We are in the age of corporate opinions. That’s the real lesson and point of action that needs to be acted upon after recent events, most notably the suspension of Phil Robertson from A&E’s Duck Dynasty.
I don’t watch television. Perhaps that’s why I was so shocked to hear about the indefinite suspension of the show’s family patriarch over inflammatory statements he made in GQ about homosexuality as well as African Americans. By my uninformed reckoning, I had heard that they were openly Christian on the show and therefore I believed that A&E was a Christian-friendly television channel.
Maybe they are. Maybe they aren’t. They don’t really matter too much. Phil Robertson doesn’t really matter that much either in the context of this debate. While most will focus on whether he was rightly removed for expressing his religious beliefs, whether he is a bigot, and whether A&E was right by suspending him, the real issue is about moving forward based upon what we’ve learned.
Today, it’s finally possible to have a clear understanding of a company’s stance on important topics. Gay marriage. Abortion. Immigration reform. Religious freedom. There are countless other polarizing topics and we have a choice to make as a society. Do we want to know how the leadership at a company feels about these topics or is it not important?

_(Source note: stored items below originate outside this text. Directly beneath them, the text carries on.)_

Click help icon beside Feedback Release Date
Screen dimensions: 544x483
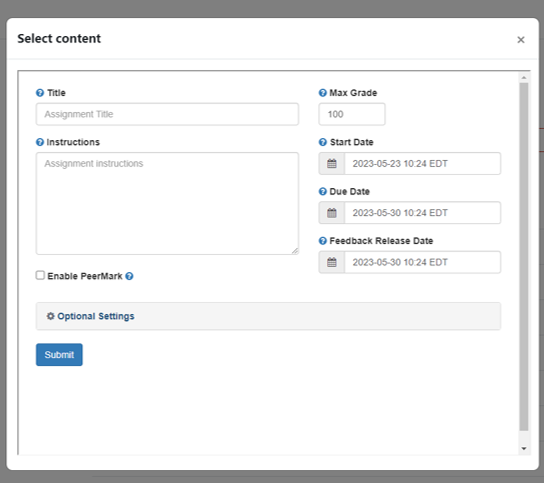tap(323, 241)
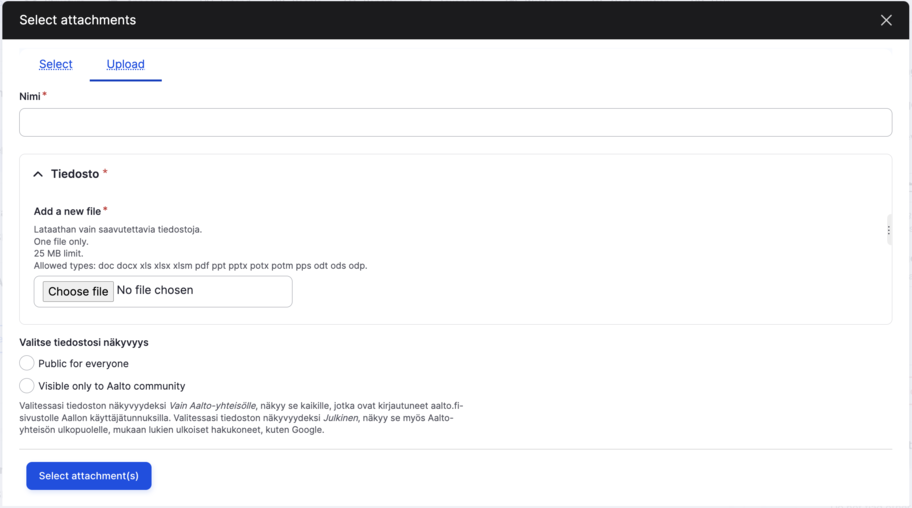Click the 'Select attachments' dialog title
Viewport: 912px width, 508px height.
point(77,20)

Those who would argue that there’s no such thing as a company stance on topics like these should really wake up. This isn’t new. Companies are operated by people and people have opinions. There is no way to remain unbiased as a company. There never has been. Rather than try to pretend like corporations of any size have no opinions, perhaps we would all be better off if they were simply asked to make their opinions public.
It’s a slippery slope, but never before has the technology made it possible for companies to express how they feel about certain topics. I would suggest that as dangerous as it would be to companies to express their opinions, it’s important enough to ask. The public finally has the internet and social media, venues through which companies can express their stance on issues. It would be helpful for helping us all make decisions.

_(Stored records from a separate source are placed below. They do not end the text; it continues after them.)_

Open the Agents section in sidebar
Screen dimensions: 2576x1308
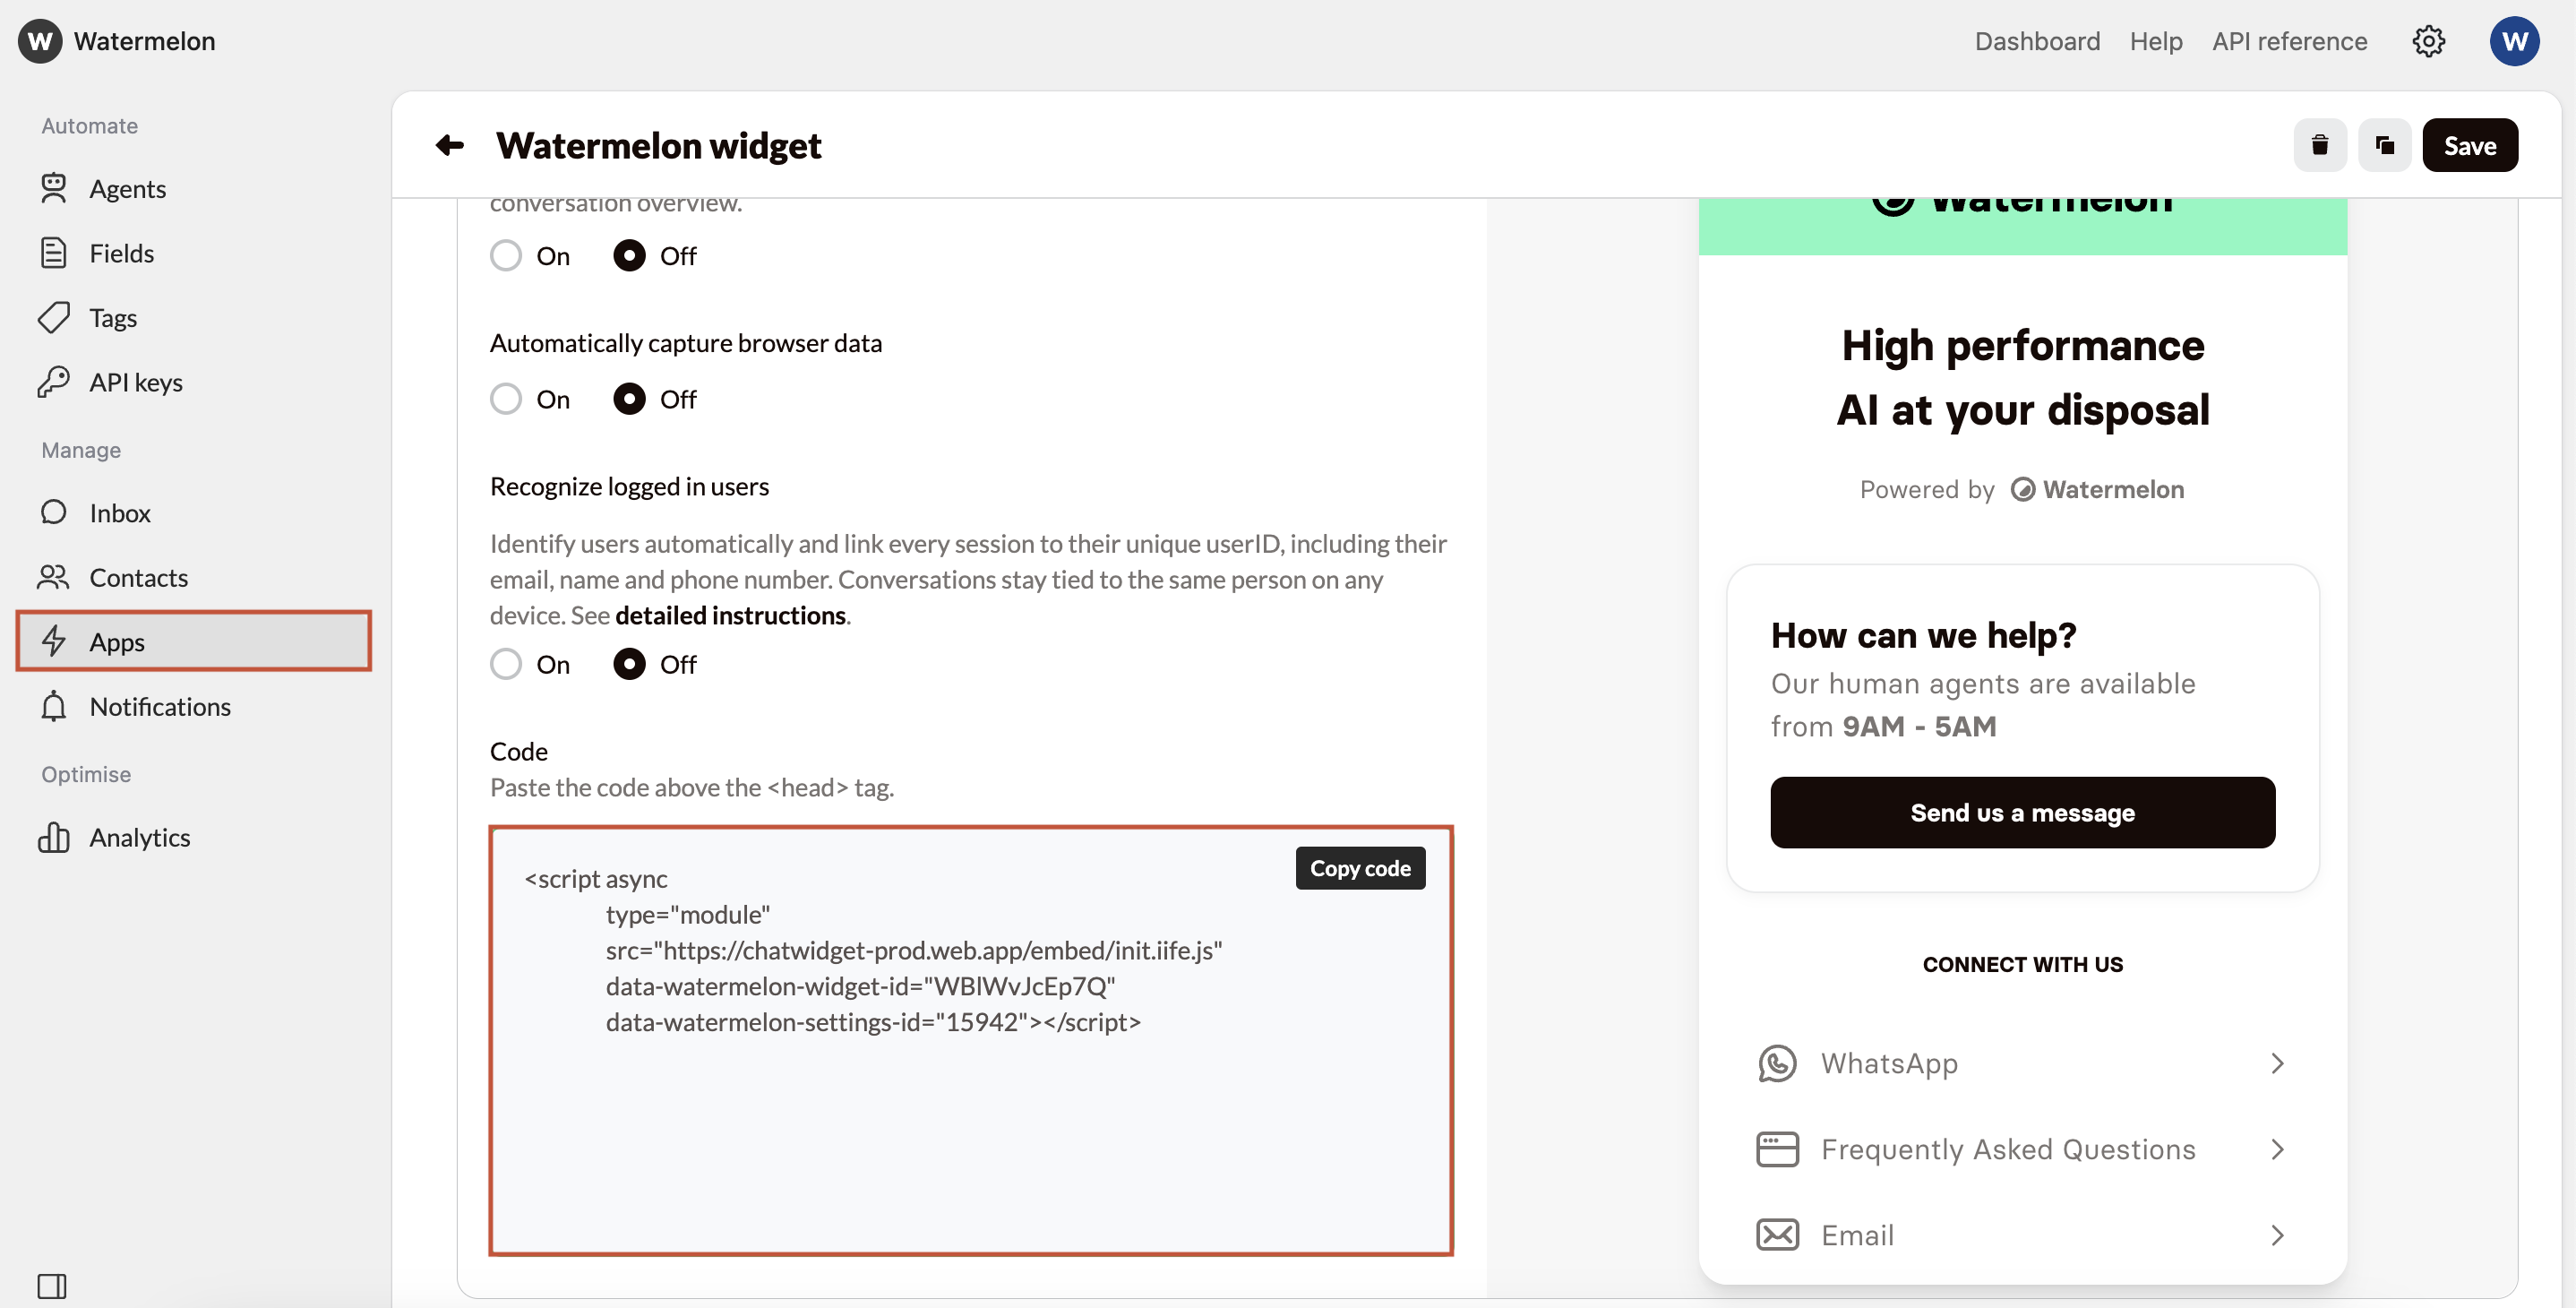[x=127, y=188]
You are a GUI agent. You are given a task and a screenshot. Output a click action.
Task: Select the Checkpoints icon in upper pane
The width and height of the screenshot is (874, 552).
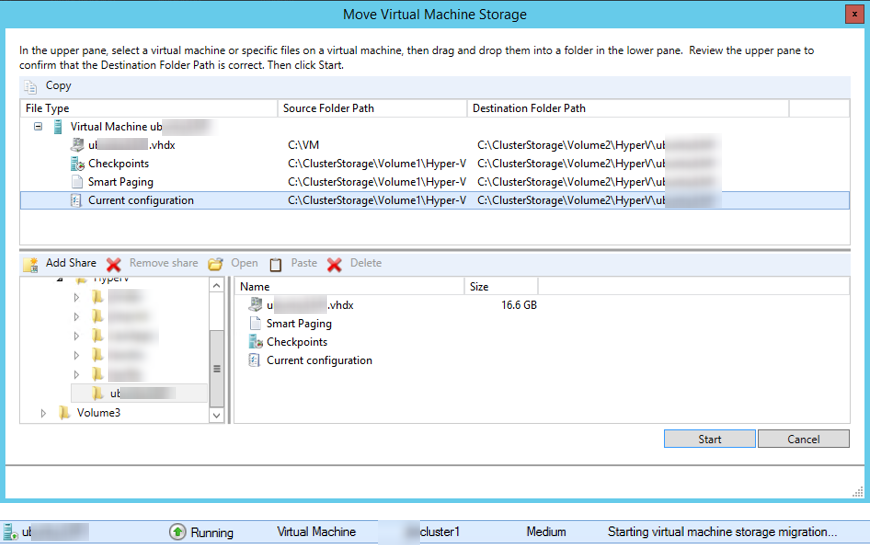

I don’t know enough about the views of Chick-fil-A to know if I share the same Biblical doctrines or stances on issues, but the media has exposed enough of their thoughts to make me want to eat there. I believe that marriage as declared by God is between a man and a woman, but I have zero political interest on the way that states or the US government perceive it. The laws of man, while they have their place, do not influence anything important from a Biblical worldview. In other words, the legality of gay marriage isn’t anything I would ever question. We are all sinners. Whether I perceive it as a sin or not is irrelevant. The only thing that matters is faith in Jesus Christ as our Lord and Savior. A gay Christian goes up while a non-believing conservative political activist goes down when all is said and done.
Our opinions only matter through association. If we believe that a company, television network, or other entity hold faith as a driving force, I would want to know about it. I would be more inclined to support them. That’s the point. There needs to be clear descriptions of the conscience that drives a business in order for us to make better decisions. If a company supports gay marriage, supporters of gay marriage would want to know and would be more inclined to do business with them.